[Start of Attachment]

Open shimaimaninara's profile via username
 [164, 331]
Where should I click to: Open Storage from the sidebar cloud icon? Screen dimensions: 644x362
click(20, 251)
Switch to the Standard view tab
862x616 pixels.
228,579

[End of Attachment]

◆ BRIEF ◆
Return every entry above with nothing altered.

◆ YOUR RESPONSE ◆
Open shimaimaninara's profile via username
 [164, 331]
Where should I click to: Open Storage from the sidebar cloud icon? Screen dimensions: 644x362
click(20, 251)
Switch to the Standard view tab
862x616 pixels.
228,579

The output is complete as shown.